Hijacking shared resources: Hackers can spread malware through shared resources, databases and file systems. For example, they might hijack Secure Shell (SSH) capabilities that connect systems across macOS and Linux operating systems.

PowerShell attacks: Hackers can use the Windows command line interface (CLI) and scripting tool PowerShell to change configurations, steal passwords or run malicious scripts.

Living off the land: Hackers can rely on internal assets that they have compromised rather than external malware in later stages of lateral movement. This approach makes their activities appear legitimate and makes them more difficult to detect.

Advanced persistent threats (APT): Lateral movement is a fundamental strategy for APT attack groups, whose aim is to infiltrate, explore and expand their access across a network for an extended period of time. They often use lateral movement to remain undetected while conducting multiple cyberattacks for months or even years.

Cyber espionage: Because the nature of cyber espionage is to locate and monitor sensitive data or processes, lateral movement is a key capability for cyber spies. Nation-states often hire sophisticated cybercriminals for their ability to move freely inside a target network and perform reconnaissance on protected assets without being detected.

Ransomware: Ransomware attackers conduct lateral movement to access and gain control over many different systems, domains, applications and devices. The more they can capture, and the more critical those assets are to an organization’s operations, the greater the leverage they have when demanding payment for their return.

Botnet infection: As lateral movement progresses, hackers gain control over more and more devices across a breached network. They can connect these devices to create a robot network or botnet. A successful botnet infection can be used to launch other cyberattacks, distribute spam email or scam a broad group of target users.

Because lateral movement can rapidly escalate across a network, early detection is critical for mitigating damage and losses. Security experts recommend taking actions that help distinguish normal network processes from suspicious activities, such as:

Analyze user behavior: Unusually high volumes of user log-ons, log-ons that take place late at night, users accessing unexpected devices or applications, or a surge in failed log-ons can all be signs of lateral movement. Behavioral analytics with machine learning can identify and alert security teams of abnormal user behavior.

Protect endpoints: Vulnerable network-connected devices such as personal workstations, smartphones, tablets and servers are the primary targets of cyber threats. Security solutions such as endpoint detection and response (EDR) and web application firewalls are critical for monitoring endpoints and preventing network breaches in real time.

Create network partitions: Network segmentation can help stop lateral movement. Requiring separate access protocols for different areas of a network limits a hacker’s ability to branch out. It also makes it easier to detect unusual network traffic.

Monitor data transfers: A sudden acceleration of database operations or massive transfers of data to an unusual location could signal that lateral movement is underway. Tools that monitor and analyze event logs from data sources, such as security information and event management (SIEM) or network detection and response (NDR), can help identify suspicious data transfer patterns.

Use multi-factor authentication (MFA): If hackers are successful in stealing user credentials, multi-factor authentication can help prevent a breach by adding another layer of security. With MFA, stolen passwords alone will not provide access to protected systems.

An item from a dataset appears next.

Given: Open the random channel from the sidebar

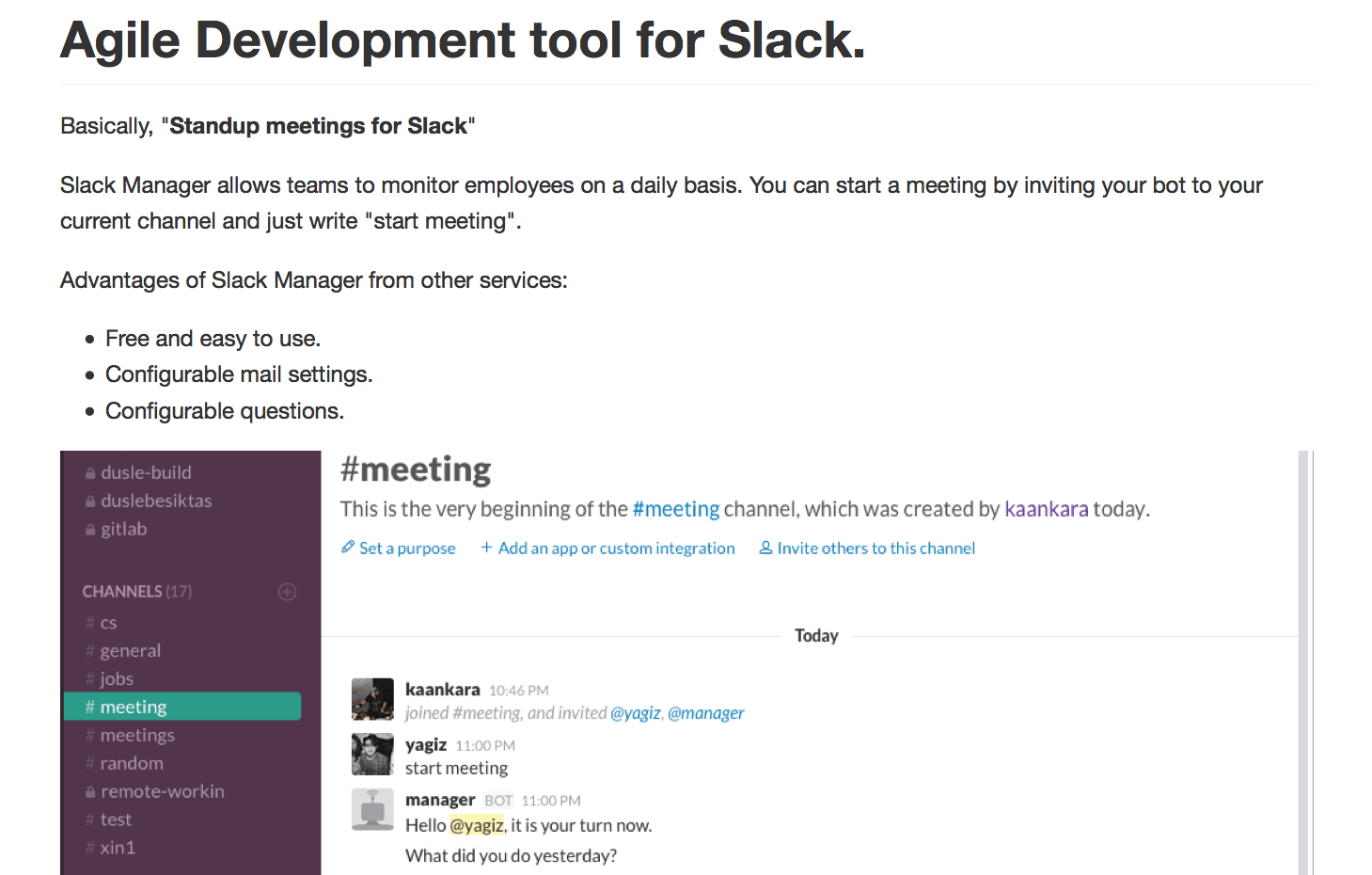Looking at the screenshot, I should point(132,763).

Investigate potential threats: Automated security systems can provide false positives while missing previously unknown or non-remediated cyber threats. Manual threat hunting informed by the latest threat intelligence can help organizations investigate and prepare an effective incident response for potential threats.

Be proactive: Patching and updating software, enforcing least privilege system access, training employees on security measures, and penetration testing can help prevent lateral movement. It's vital to continually address vulnerabilities that create opportunities for hackers.